Não soube em que momento a Cruz começou a brilhar; em que momento a própria Cruz começou a ondular com leves sombras rosadas. Era como se a sua alma se tornasse consciente disso antes da sua mente, e assim ele não se alarmou. Estava, também, sonhadoramente consciente de uma Presença invisível, com a Cruz, com a luz, com ele próprio. A Presença era como que um feixe da mais profunda luminosidade, repleta de enorme ternura masculina. Lucano disse, com seus lábios pálidos:

- O Deus Desconhecido.

Durante os dois últimos anos, sua juventude e a abundância de sua vida, seu gozo apaixonado do conhecido, suas ambições, seu muito caro amor por Rúbria, sua sensação de pertencer ao mundo e àqueles que o amavam, sua dedicação pela medicina e sua preocupação com Keptah, a própria alegria e alvoroço de sua idade, sua saúde saltitante e seu deleite em todas as coisas, tinham obscurecido, tornado apagado e ilusório o que ele tinha conhecido ou sentido quando criança. Mesmo o Deus Desconhecido se tornara um dos do Panteão, e os aspectos, relatos e benevolências dos deuses tinham intrigado seu coração jovem como uma tremenda fantasia de beleza. Seus dias, durante aqueles dois anos, corriam como um rio colorido e vivaz, atrás e diante dele, cheio de promessas. Cusa era um cético e Lucano viera a examinar as coisas sob tom humorístico, mesmo os sonhos e mistérios que conhecera quando criança. Como se soubesse, Keptah também falara cada vez menos no Deus Desconhecido e se limitara às lições de medicina. Às vezes seu rosto concentrado e secreto fizera Lucano sentir uma constrangedora impressão de culpa.

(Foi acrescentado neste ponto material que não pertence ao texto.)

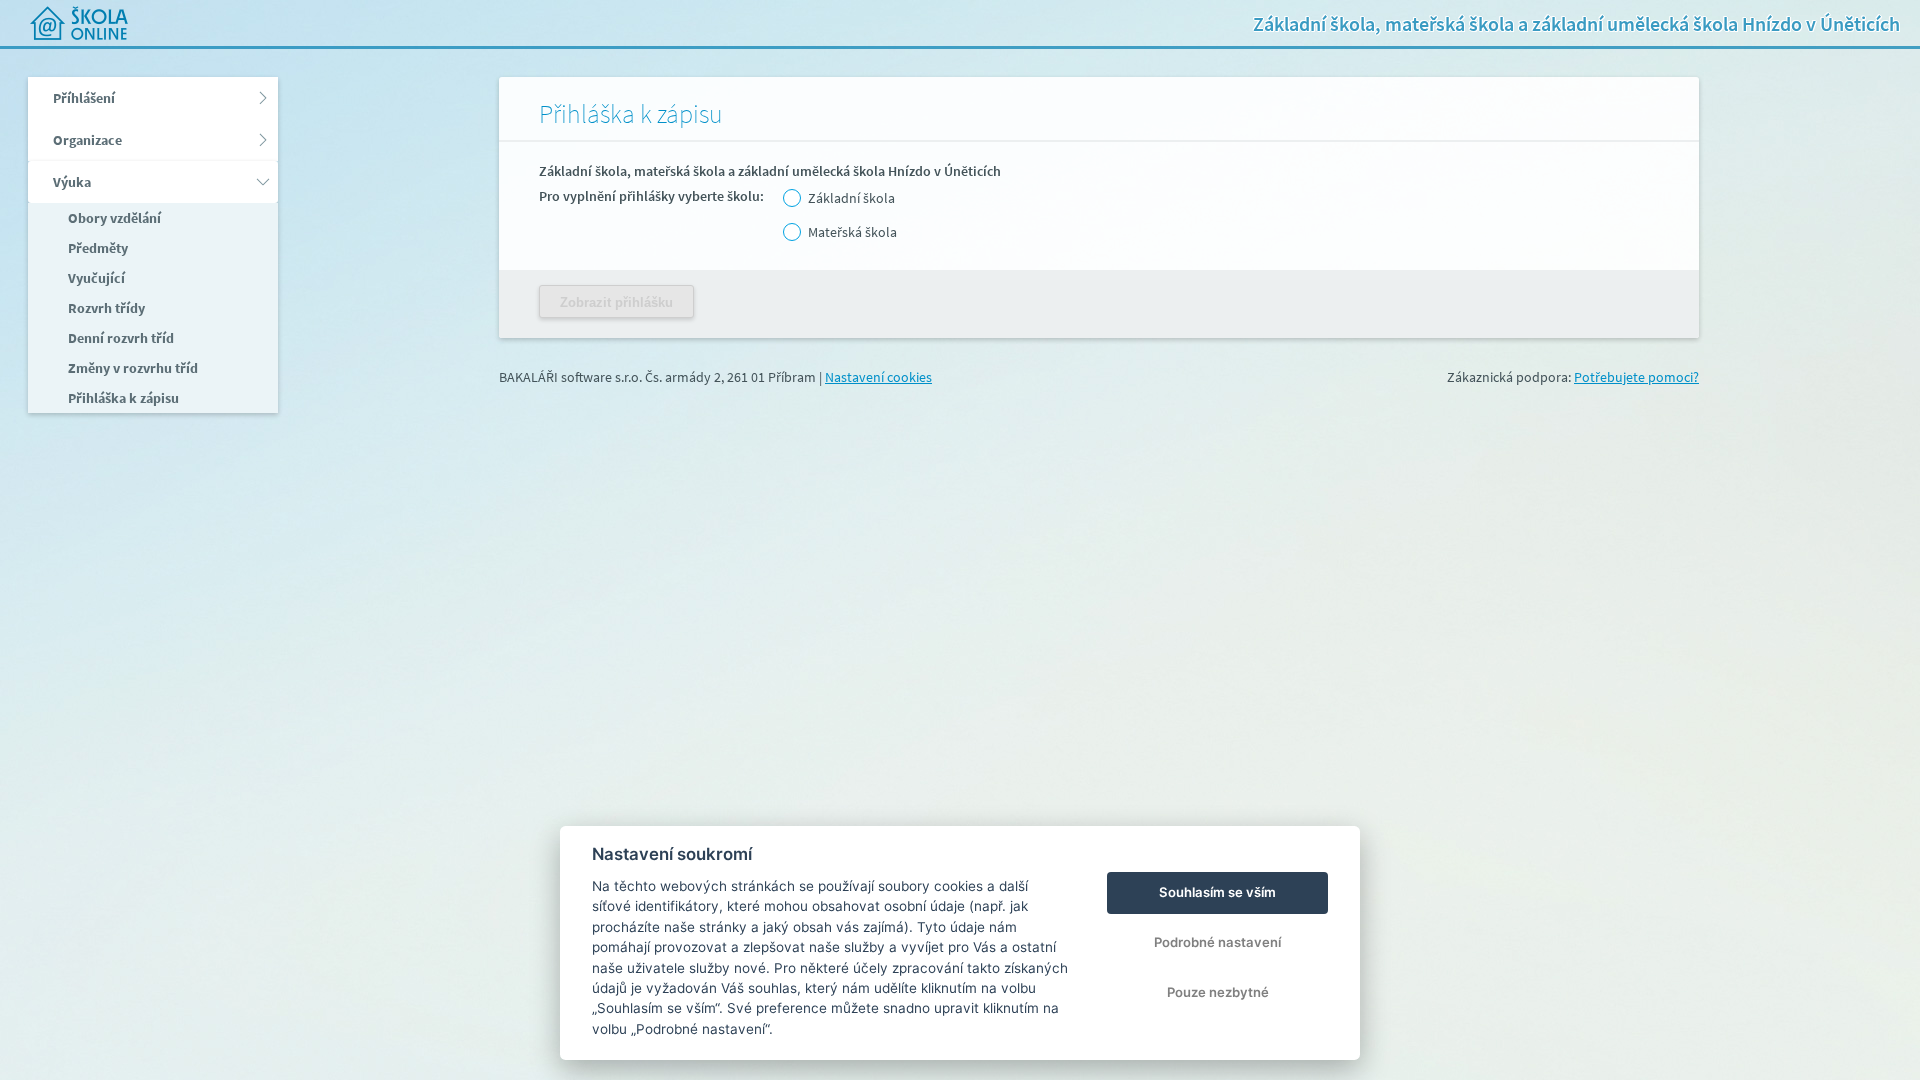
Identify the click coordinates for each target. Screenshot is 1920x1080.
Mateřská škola (852, 232)
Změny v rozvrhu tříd (131, 368)
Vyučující (95, 278)
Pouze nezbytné (1218, 992)
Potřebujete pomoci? (1636, 377)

E agora, naqueles momentos, sua vida tornou-se uma ilusão, a vida de uma criança muito nova, e ele estava de novo na presença do grande Milagre, que não o repreendia, antes lhe dava as boas-vindas.

Lucano não compreendia a significação da Cruz com a sua mente; apenas seu coração compreendia e ainda assim não tinha palavras.

Sentia-se repleto de êxtase como se, diante dele, visões se abrissem magnificentes, contudo dolorosas por um sofrimento sobrenatural, que ficava para além da compreensão dos homens.

O faiscar da Cruz tornou-se mais profundo em colorido e mais intenso, de forma que as paredes brancas, o teto e o piso empalideceram como nuvens, parecendo tão tênues quanto elas. Lentamente, de forma sincrônica, o colorido rosado e inquieto tomou a aparência de flutuantes sombras de sangue, empoçando, tombando e derivando dos braços e descendo por todo o enorme corpo da Cruz. A luminosidade aperolada que flutuava pelo templo moveu-se mais rapidamente, como se presenças etéreas se estivessem reunindo em maior concentração. O menino estava consciente de que não sentia medo, apenas um assombro crescente e um amor tão profundo que seu corpo mal podia conter. Os reflexos escarlates vindos da Cruz reluziam em seu rosto, em sua túnica branca, em suas mãos postas, em seus olhos, em seus joelhos dobrados.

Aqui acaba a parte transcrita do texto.